• **Text**

◇ ◇ ◇

You try to open the door to your apartment and hear the meaty thunk as it collides with your roommates discarded backpack and festering rain boots you could smell from the bottom floor.
Gritting your teeth in determination, you power your way through, forging your way through the knee-high canyons of discarded unmentionables, kicking a pizza box of dubious origin using only the very tippy-toe of your foot. You’re ready to pull your hair out over this mess, but there’s already so much of it clogging the drain, why bother?
Sound familiar? If your NYC roommate is a slob, it can be stressful at best and even evolve into a legit health issue. Especially in New York City, where humidity is higher, and apartments tend to be smaller, so there’s really nowhere to go to escape the bio-hazard zone!
Here are five helpful tips to clean up your roommate before the Center for Disease Control starts calling you up for free samples. And three options for a Plan B if diplomacy breaks down and conflict ensues across the perpetually troubled living-room-to-bedroom border.
- Talk about it. This is so important but not as easy as it sounds. You have to live together, and life is stressful enough trying to survive the workday without coming home to a room filled with so much tension you can pluck the air like a guitar string. But if you don’t bring it up, they won’t. So sit down and make sure you communicate what the problem is. Don’t be confrontational or hose them down with accusations, even if you’re right. (And let’s face it, you so are.) Keep it calm, clean, and honest with your NYC roommate.
- Remember this is about persuasion. You can’t really force them so you’re going to have to convince this person to work with you. Taking a “rules are rules” attitude might make sense logically, especially for organized people who are the first to raise concerns about sliding sanitary standards. But in reality, isn’t going to gain a lot of traction with a slob. Slobs are the sloths of rebellion. They will break the rules on basic principle through simple inaction or by taking so long to clean something up, a glacier in the next ice age will mop your floor before they do.
- Set clear goals and propose solutions. Nobody can reach a goal if they don’t know what it is. Make the expectations clear and simple with a cleanup schedule. Put it somewhere visible and break up cleaning duties evenly. Yes, it’s a little unfair if one person is making all of the mess. But singling them out is a sure way to put them on the defensive, making it even harder to convince them to clean up.

◇ ◇ ◇

• **Work request 1**
Copy out the article on messy roommates word for word, starting at "Sound familiar? If" and going up to and including "troubled living-room-to-bedroom border.".
• **Work request 2**
Write what comes next in the article on messy roommates, starting right after its final sentence.

• **Source material**
◇ ◇ ◇

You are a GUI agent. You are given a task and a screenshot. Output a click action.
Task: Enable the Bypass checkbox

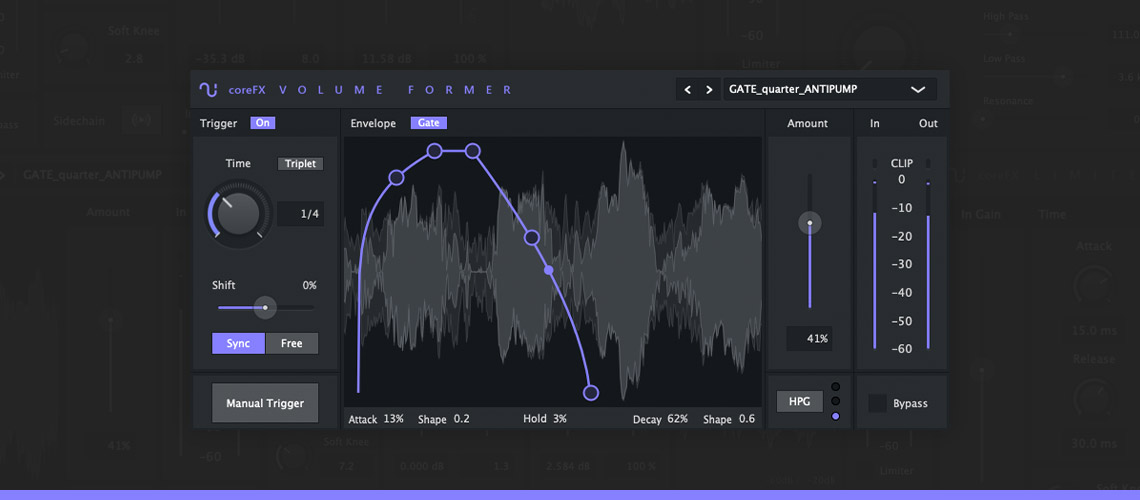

◇ ◇ ◇

• **Exercise answer 1**
Sound familiar? If your NYC roommate is a slob, it can be stressful at best and even evolve into a legit health issue. Especially in New York City, where humidity is higher, and apartments tend to be smaller, so there’s really nowhere to go to escape the bio-hazard zone!
Here are five helpful tips to clean up your roommate before the Center for Disease Control starts calling you up for free samples. And three options for a Plan B if diplomacy breaks down and conflict ensues across the perpetually troubled living-room-to-bedroom border.

• **Exercise answer 2**
- Don’t make your home a battlefield. Taking a big pile of your NYC roommates’s stuff and rigging a laundry basket to dump it on their fuzzy little head in the morning when they are still too weak to defend themselves might sound fun, but it’s only going to aggravate the situation. That said, consolidating all their stuff, respectfully, into a box and giving it to them can be a good way to get the ball rolling on a new habit.
- Do all of it at once to make the strongest impact. Consolidate their stuff, hand it over respectfully, have “the talk,” and present the new cleaning schedule, all in one session. This is pretty direct, so make extra sure to keep your body language relaxed, your tone serene, and your language respectful. If a Buddhist priest watched you do it, they would give you the nod. Now you are presenting yourself as a reasonable adult who is leading by example and offering solutions. Triple-wham-bam. Complete with comic book explosion effects. (Wait, do they even still write comic books? Or is all just movies now?)
If all that fails, you’re dealing with a roommate who is, quite frankly, never gonna change. At this point the best thing you could do is one of three things:
- Move out. If you’re not the landlord and it’s driving you that crazy, there is never a shortage of people looking for roommates, especially in New York.
- Accept it. Think of it like camping. In your own home. Complete with bugs.
- Revise the lease to include specific cleaning duties for all. This only applies if you’re the landlord, obviously, but that old phrase still holds true… get it in writing. When the day finally comes around that your roommate needs to renew the lease, you can point it all out. If they decide to move on, now you can communicate it clearly to the next roommate and hopefully head the problem off at the pass.
If your NYC roommate does decide to leave, nobody is advising you to dump a laundry basket full of their crap out the window when they walk to their car for the last blessed time, while you laugh maniacally alongside your cat. Because that would never happen.